The presence of genetic variations in mitochondrial DNA (mtDNA) has been associated with a diverse array of diseases. The objective of this study was to examine the correlations between mtDNA D-loop, its haplotypes, and polycystic ovary syndrome (PCOS) in the Chinese population, and the associations between mtDNA D-loop and symptoms of PCOS. The study also sought to determine whether the mtDNA copy number in Chinese patients with PCOS differed from that of individuals in the control group.

METHODS

Infertile individuals who only had tubal or male factor treatment were the focus of research by The Cancer Genome Atlas (TCGA) and Gene Expression Omnibus (GEO). mtDNA haplotypes were categorized using polymorphic D-loop sites. mtDNA D-loop, PCOS features, and mtDNA haplotypes were analyzed using R software to determine the strength of the association between the three.
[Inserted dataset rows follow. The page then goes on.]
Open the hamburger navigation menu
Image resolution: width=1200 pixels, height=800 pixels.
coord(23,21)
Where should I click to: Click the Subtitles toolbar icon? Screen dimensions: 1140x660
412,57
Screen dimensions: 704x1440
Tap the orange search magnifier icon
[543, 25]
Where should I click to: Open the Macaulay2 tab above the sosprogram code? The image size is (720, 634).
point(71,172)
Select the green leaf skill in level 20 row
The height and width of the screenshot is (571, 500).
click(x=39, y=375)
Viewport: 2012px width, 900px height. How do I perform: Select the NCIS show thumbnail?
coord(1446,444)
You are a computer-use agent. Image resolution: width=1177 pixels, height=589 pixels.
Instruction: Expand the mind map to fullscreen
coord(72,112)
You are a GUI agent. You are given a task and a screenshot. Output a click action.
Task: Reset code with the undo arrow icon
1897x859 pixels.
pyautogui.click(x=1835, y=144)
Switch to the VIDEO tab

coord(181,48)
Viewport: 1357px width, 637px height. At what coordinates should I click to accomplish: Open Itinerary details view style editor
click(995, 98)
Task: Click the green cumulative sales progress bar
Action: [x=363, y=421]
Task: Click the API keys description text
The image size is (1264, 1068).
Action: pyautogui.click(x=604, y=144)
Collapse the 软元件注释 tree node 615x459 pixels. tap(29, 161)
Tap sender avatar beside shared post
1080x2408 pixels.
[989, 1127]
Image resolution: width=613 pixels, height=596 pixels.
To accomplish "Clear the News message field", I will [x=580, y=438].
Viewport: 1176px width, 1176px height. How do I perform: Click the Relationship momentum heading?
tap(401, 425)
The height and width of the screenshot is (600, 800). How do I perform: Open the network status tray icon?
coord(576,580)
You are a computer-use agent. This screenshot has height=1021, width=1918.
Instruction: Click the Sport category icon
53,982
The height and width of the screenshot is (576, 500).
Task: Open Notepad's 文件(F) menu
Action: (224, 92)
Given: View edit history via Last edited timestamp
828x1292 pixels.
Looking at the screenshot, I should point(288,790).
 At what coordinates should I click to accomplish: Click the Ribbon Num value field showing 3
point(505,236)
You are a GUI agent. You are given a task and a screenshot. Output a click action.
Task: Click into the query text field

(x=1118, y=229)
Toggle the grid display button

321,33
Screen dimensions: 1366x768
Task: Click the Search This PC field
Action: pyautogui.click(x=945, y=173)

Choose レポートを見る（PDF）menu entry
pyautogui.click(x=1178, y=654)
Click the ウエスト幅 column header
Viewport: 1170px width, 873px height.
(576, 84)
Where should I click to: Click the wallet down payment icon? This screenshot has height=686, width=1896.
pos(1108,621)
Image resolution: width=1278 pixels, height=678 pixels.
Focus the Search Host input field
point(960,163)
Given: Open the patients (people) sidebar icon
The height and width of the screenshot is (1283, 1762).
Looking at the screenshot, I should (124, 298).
There are certain DNA haplotypes linked to PCOS. Microdroplet digital polymerase chain reaction (PCR) was used to determine the mtDNA copy number in a convenience sample of 168 PCOS patients and 83 controls.

RESULTS

Among the research group, the majority of D-loop mutations were infrequent (frequency< 1%), with only 45 variants displaying a minimum allele frequency (MAF) of 5% or higher. No association was found between polymorphism loci in PCOS patients and body mass index (BMI). Noteworthy, C194T, 1A200G, 523delAC, and C16234T showed positive correlations with elevated LH/FSH levels. Additionally, specific polymorphic loci G207A, 16036GGins, and 16049Gins within the D-loop region of mtDNA potentially exerted a protective role in PCOS development. Conversely, no statistical significance was observed in the expression levels of C16291T and T489C. Chinese women with mtDNA haplotype A15 exhibited a decreased risk of developing PCOS. Moreover, a significant difference in mtDNA copy number was detected, with controls averaging 25.87 (21.84, 34.81), while PCOS patients had a mean of 129.91 (99.38, 168.63).

CONCLUSION

Certain mtDNA D-loop mutations and haplotypes appear to confer protection against PCOS in Chinese women. In addition, elevated mtDNA copy number may serve as an indicator during early stages of PCOS.